There's something at work play here that Sarah Ruhl is pointing to, something that wants to save us from ourselves, something revolutionary, I think. 

It made me think, for one thing, about corporate attire, and how funny it is that clothing that's shaped in these specific ways is meant to announce a certain type of human inside, powerful and serious. We all use clothing to signify something, but the rules of attire for business folk (and politicians) are so strict. There's something crazy about this. I wish I could say what made me laugh so much about it, but the arbitrariness of the sartorial rules and the self-importance of some of the people carrying them out and the planet-destroying lunacy of the decisions these crisply dressed motherfuckers make got to me. Here's a big man in a big suit! Big suit man. Where you going, big suit man? 

And it made me think about art, and artists, and the work of artists, which we don't think is serious. Look at these flibbertigibbets in their little berets, noodling around! But it's very serious. It keeps us awake, and if we don't stay awake, we'll almost certainly crash the planet into a ditch.  

That's the bid. That's the seed I was looking for, what aroused me in Ruhl's work. I was feeling wistful when I read her essays because I don't participate in the making of theater any more. I wanted to play! But then I thought about Zen teachers hitting their students with sticks at the right moment to bring them to satori, and I thought about what the Buddha said about how his teachings weren't the moon but just the finger pointing to the moon, and I felt better. Theater isn't the moon. Theater is a finger. 
Look! Look! We're alive! No, more alive! No, more than that! 

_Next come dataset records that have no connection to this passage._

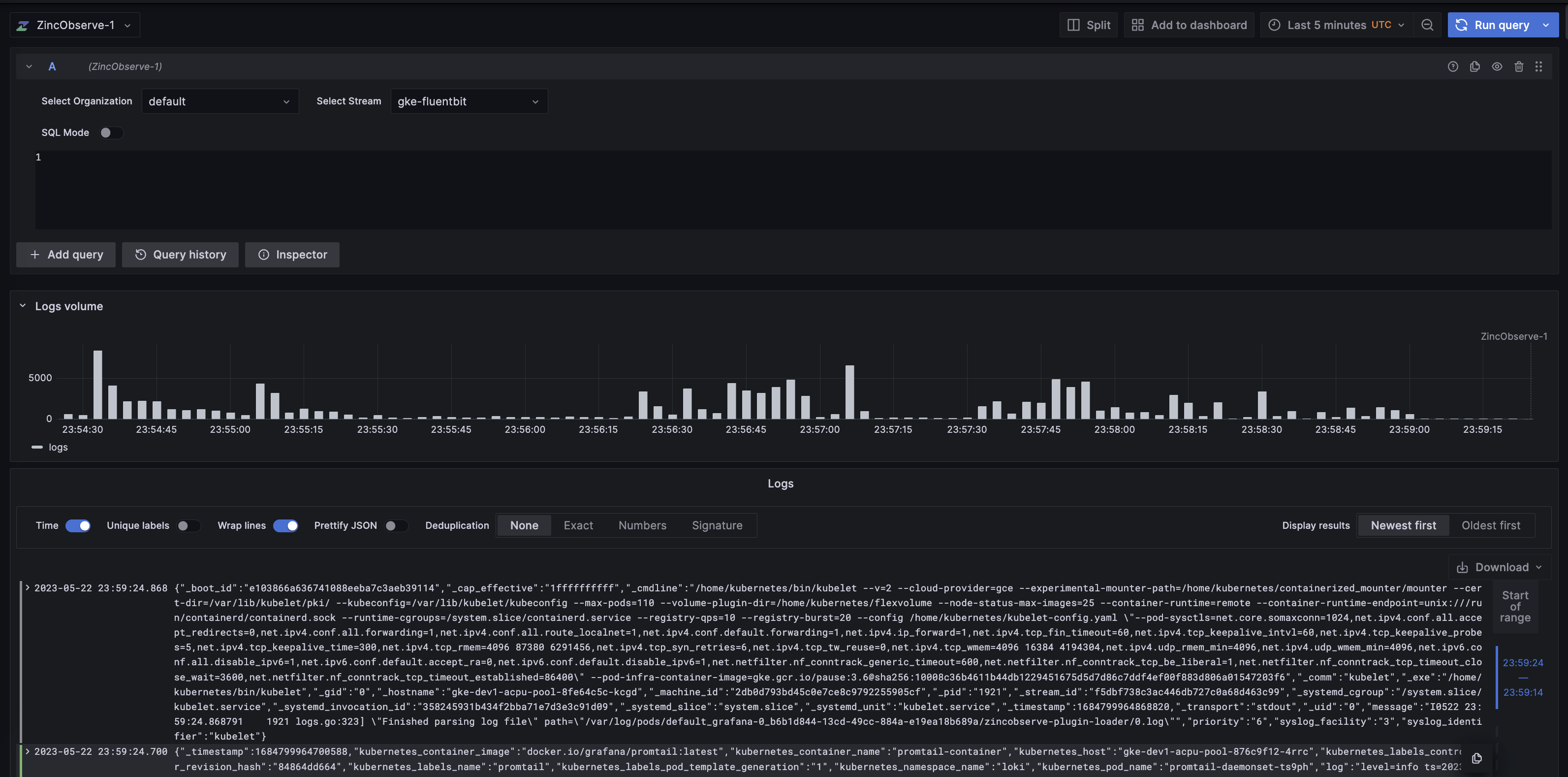The image size is (1568, 777).
Task: Click inside the query editor text area
Action: point(791,189)
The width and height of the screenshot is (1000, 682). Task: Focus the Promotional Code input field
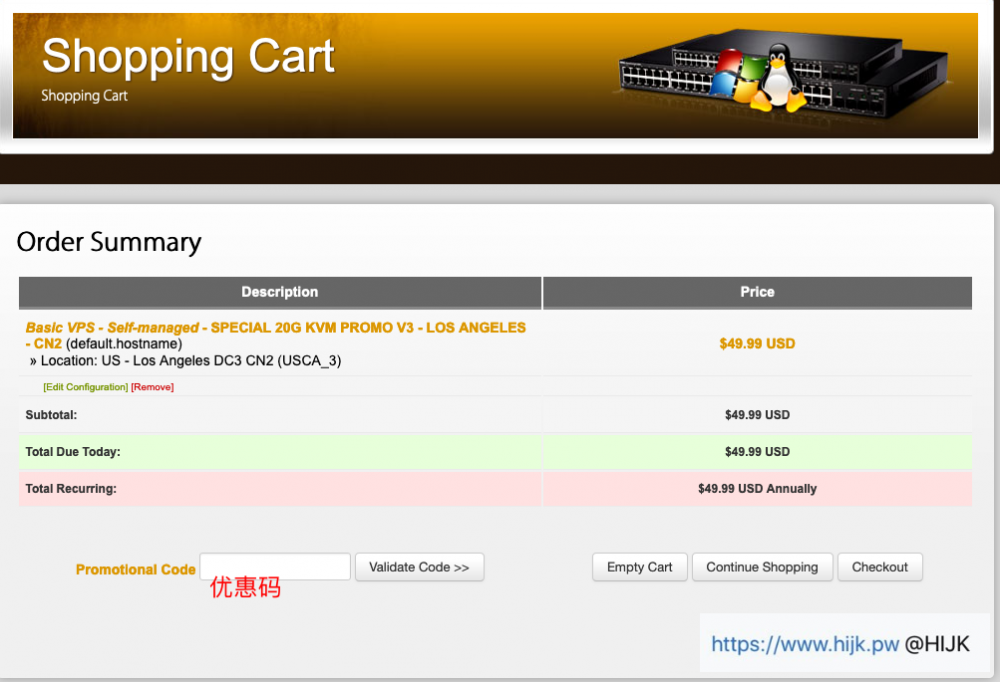275,567
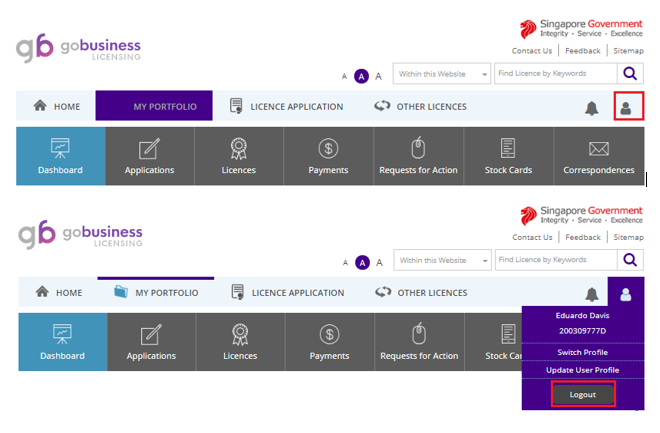660x433 pixels.
Task: Click the Find Licence by Keywords field in top header
Action: [x=556, y=74]
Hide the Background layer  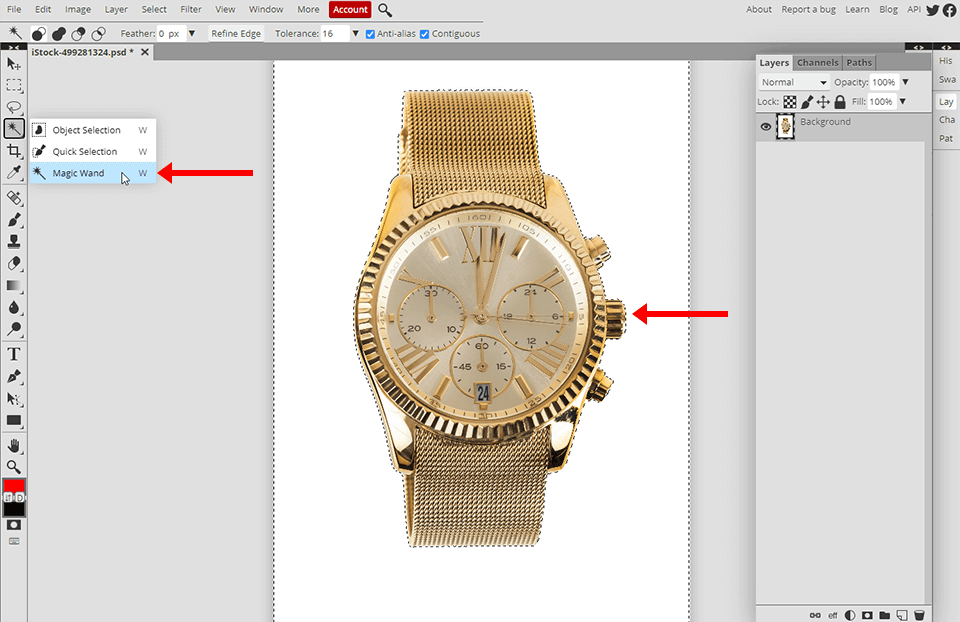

I don't have to make theater to ride this train. Thank goodness. The revolution that she's circling around—that unleashing of life force and awakeness—that's everybody's business. Thank god. Now I can stop trying to talk about it. Trying to talk about the ineffable is the goddamn worst. This was close enough. 

2 comments:

One Reader said...

This was so good for me to read. I appreciate the steps you are taking and putting out there.

Jeff said...

Whoa, Sarah Ruhl!! I saw her play, Eurydice, at the Yale Rep on a trip down the Connecticut River from college in autumn 2006. I caught a ride with some upperclassmen and afterward we visited the only person we knew in New Haven, who happened to be our tiny college's recently graduated token conservative who was going to Yale Law. The play was fucking awesome, and the trip felt totally surreal. But I'd totally forgotten about Ruhl since then. Holy hell that was 8 years ago. Yikes. Thanks for the pointer to her essays. Anyway just came across your blog after seeing your hilarious Stranger piece. Keep up the good work.